A comic aficionado from Sweden named Fredrik Strömberg put out a book in 2010 called 'Comic Art Propaganda: A Graphic History' and it's quite literally the illustrations of indoctrination. After a funny foreword from Peter Kuper ("DO NOT READ THIS BOOK."), it starts out by showing how everyone loves to get into a little cartoon conditioning - from the Rockefeller's Standard Oil comic book about how their oil helps bomb the Nazis (which is a whole other discussion unto itself) to the current controversy over drawing Muhammad.
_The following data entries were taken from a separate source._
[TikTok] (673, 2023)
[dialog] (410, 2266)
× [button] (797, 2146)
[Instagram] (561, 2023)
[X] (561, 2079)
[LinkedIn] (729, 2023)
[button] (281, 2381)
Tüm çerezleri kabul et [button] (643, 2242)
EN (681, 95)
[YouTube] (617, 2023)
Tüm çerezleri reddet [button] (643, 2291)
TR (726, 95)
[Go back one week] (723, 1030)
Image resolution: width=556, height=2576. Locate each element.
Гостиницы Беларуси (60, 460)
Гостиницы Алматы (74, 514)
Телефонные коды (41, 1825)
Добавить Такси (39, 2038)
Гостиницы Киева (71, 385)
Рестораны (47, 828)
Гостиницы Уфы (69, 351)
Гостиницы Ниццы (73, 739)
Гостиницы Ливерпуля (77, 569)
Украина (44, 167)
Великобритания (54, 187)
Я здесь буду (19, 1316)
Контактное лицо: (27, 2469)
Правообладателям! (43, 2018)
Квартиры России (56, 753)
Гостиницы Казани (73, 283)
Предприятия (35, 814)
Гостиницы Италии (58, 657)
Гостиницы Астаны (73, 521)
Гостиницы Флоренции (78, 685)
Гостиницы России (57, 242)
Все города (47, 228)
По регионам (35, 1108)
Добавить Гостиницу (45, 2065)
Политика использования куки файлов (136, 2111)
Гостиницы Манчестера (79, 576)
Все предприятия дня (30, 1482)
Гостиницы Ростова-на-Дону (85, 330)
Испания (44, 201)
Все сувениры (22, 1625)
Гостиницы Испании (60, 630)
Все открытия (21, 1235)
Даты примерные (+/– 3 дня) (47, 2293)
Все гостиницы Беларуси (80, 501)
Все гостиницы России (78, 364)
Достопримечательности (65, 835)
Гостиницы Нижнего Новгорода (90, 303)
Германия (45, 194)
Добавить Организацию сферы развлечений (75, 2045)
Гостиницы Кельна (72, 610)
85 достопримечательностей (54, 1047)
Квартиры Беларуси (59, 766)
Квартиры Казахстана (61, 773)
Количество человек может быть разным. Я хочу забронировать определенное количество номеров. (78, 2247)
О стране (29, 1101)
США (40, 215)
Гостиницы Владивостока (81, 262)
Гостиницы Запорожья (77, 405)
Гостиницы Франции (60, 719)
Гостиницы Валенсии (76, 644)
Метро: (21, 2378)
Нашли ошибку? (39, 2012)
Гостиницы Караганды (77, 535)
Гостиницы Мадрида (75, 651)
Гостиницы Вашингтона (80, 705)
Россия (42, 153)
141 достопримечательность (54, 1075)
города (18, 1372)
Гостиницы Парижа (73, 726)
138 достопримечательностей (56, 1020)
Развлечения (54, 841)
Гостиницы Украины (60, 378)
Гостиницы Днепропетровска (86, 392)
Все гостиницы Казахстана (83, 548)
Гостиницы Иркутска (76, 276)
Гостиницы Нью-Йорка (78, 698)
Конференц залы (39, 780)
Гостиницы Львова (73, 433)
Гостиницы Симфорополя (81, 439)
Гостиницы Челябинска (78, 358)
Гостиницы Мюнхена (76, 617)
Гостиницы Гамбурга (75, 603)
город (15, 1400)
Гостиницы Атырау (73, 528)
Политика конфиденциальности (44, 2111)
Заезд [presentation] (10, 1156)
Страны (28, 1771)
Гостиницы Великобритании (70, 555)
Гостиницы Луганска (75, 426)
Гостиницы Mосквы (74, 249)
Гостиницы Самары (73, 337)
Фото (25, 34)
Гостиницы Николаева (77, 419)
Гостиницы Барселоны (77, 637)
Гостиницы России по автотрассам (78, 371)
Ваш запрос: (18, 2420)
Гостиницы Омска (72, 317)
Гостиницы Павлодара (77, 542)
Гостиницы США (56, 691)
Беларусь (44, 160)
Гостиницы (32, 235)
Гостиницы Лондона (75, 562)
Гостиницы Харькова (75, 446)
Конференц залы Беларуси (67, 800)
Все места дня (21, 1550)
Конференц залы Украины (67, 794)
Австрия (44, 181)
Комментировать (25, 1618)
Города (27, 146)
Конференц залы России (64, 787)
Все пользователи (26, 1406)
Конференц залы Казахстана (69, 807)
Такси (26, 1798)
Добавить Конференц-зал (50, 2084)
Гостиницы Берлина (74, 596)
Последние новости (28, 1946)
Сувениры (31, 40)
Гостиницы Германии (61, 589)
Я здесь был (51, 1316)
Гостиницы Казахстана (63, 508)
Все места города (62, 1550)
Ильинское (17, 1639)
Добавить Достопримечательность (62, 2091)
Needless to say, if Strömberg put this book out today, it would no doubt include the current Charlie Hebdo controversies, as well.
The author blames the Axis powers for ruining the word "propaganda", which he says was a "neutral term" before the heavy-handed WWII posters and sloganeering. (We should consult with Sigmund Freud's nephew Edward Bernays and his 1928 book called, 'Propaganda'. Hmm, that's quite a few years before WWII...) Anyway, the book's chapters run through racism (Have you looked at early issues of the exalted Will Eisner's The Spirit featuring Ebony White?); WWII and the following Cold War get their own chapters; then there's the cautionary tales and - a personal favorite for any recovering Baptist - the infamous Chick Tracts, featuring stern warning about eternal damnation ("That's a lie straight from the devil!"); plus all the drugged-out R. Crumb stuff, sex and politics.
Not quite big enough to be a coffee table book (and there are complaints that the pictures and the print are "too small"), this is a great 101 on how comics can be misused - and perhaps a reminder of why I stopped reading them awhile ago. But that's a whole other discussion unto itself.